> **Text provided**

In Conservative Media, A "Race War" Rages
They don't care if you call it racist. "In Obama's America, the white kids now get beat up with the black kids cheering," says Limbaugh.
It was near midnight on April 14 when the Chevy Cavalier carrying Dave Forster and Marjon Rostami rolled to a stop at a red light in Norfolk, Va. As the pair waited, one of a crowd of teenagers on the sidewalk threw a rock at the passenger seat window, prompting Forster to get out of the car and confront the aggressor.
That's when the beating began.
Forster later said the crowd swarmed, taking turns punching and kicking him in the ribs and face. When Rostami got out to help, the attackers moved on to her, pulling her hair and dealing one blow after another. Police eventually arrived, the crowd dispersed, and the victims were left shaken and bruised, but not gravely injured. Local authorities wrote it off as an all-too-routine assault in a city whose violent crime rate is well above the state average. Even the Norfolk newspaper where the victims worked, the Virginian-Pilot, skipped the story, which the editor deemed un-newsworthy. That was before Bill O'Reilly found out about it.
The Fox News host turned the incident into national news by adding one detail: The attackers were black, and the victims were white.
If you've spent much time consuming conservative media lately, you've probably learned about a slow-burning "race war" going on in America today. Sewing together disparate data points and compelling anecdotes like the attack in Norfolk, conservative bloggers and opinion-makers are driving the narrative with increasing frequency. Their message: Black-on-white violence is spiking — and the mainstream media is trying to cover it up.
This notion isn't necessarily new to the right, which has long complained about stifling political correctness in the media and the rising tide of "reverse racism." But the race war narrative has gained renewed traction during the Obama years, as various factors — from liberals' efforts to paint the Tea Party as racist, to the widely-covered Trayvon Martin shooting — have left conservatives feeling unfairly maligned, and combative.
"I wouldn't call it political correctness, I would call it lying," said Tucker Carlson, editor-in-chief of The Daily Caller, describing what he considers to be the media's racial double-standard. "To the press, the only hate crimes are straight white men somehow committing acts of violence against people who are not straight white men. When in fact, the real world is a lot more complicated than that."

> **Data section**
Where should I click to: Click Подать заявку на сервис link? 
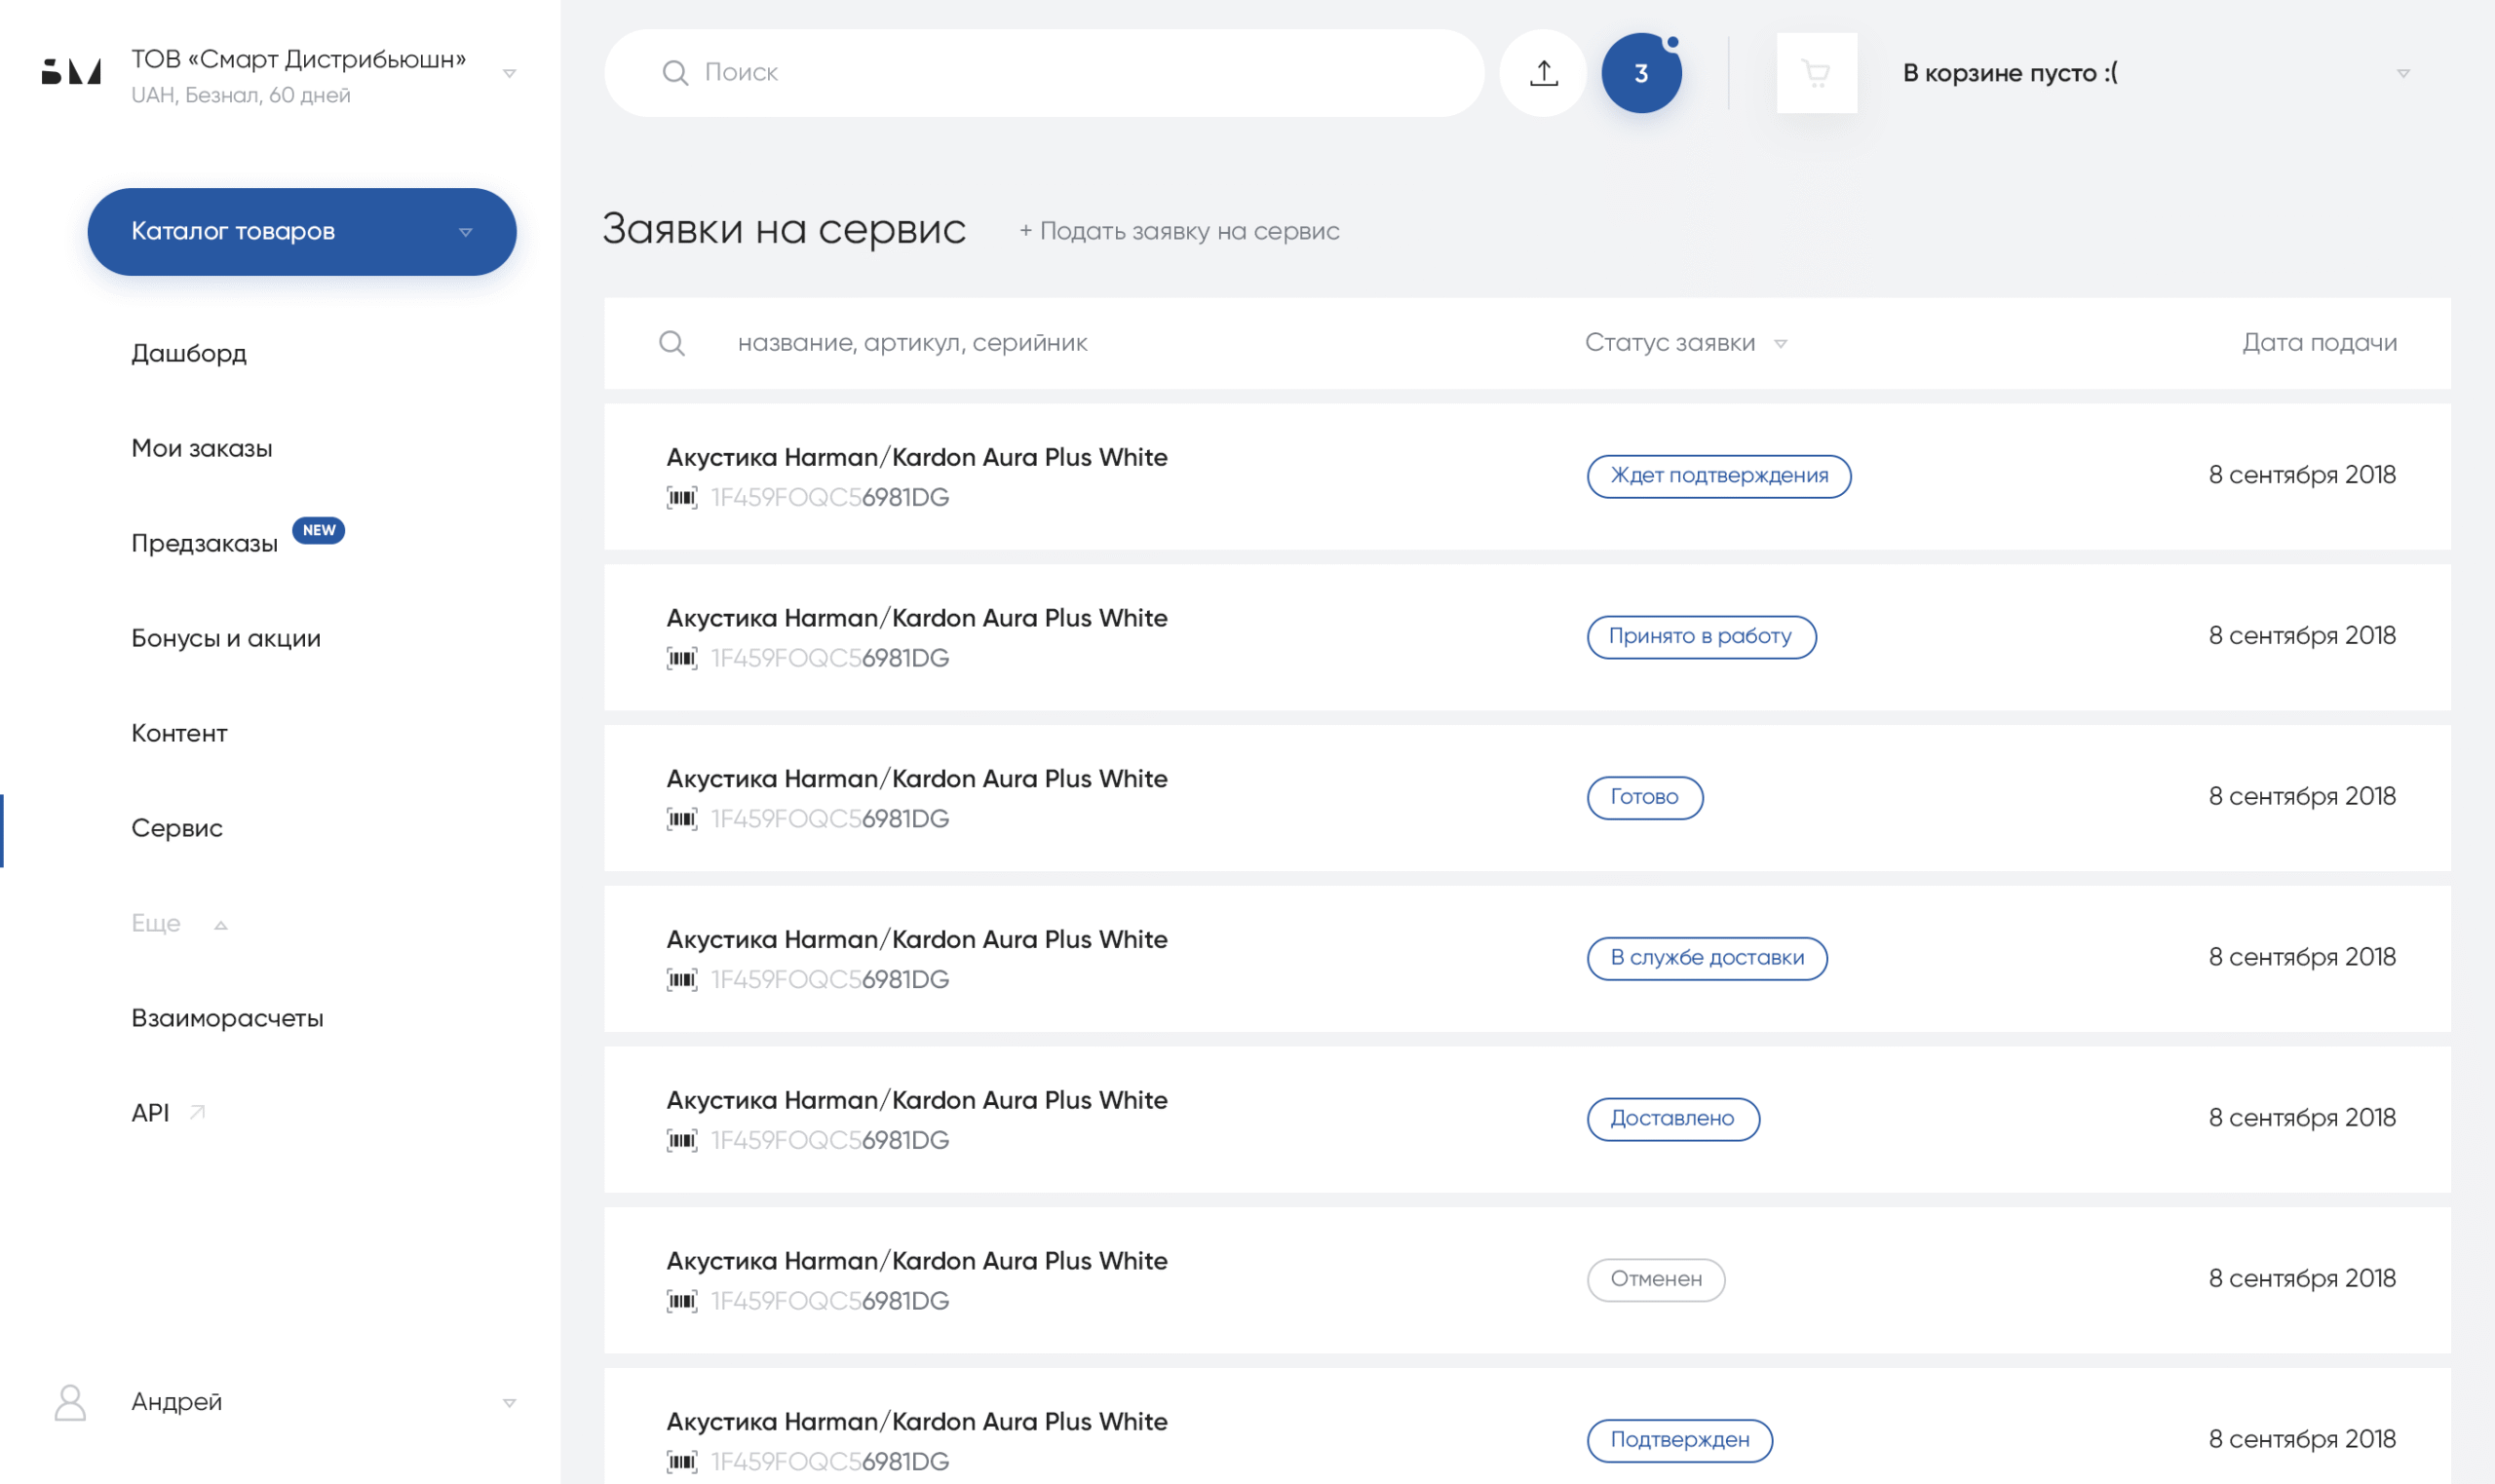tap(1179, 232)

> **Task statement**
Put this sentence from the article on conservative media into Spanish: "Police eventually arrived, the crowd dispersed, and the victims were left shaken and bruised, but not gravely injured."

> **Output for this task**
Finalmente llegó la policía, la multitud se dispersó y las víctimas quedaron conmocionadas y magulladas, pero sin heridas graves.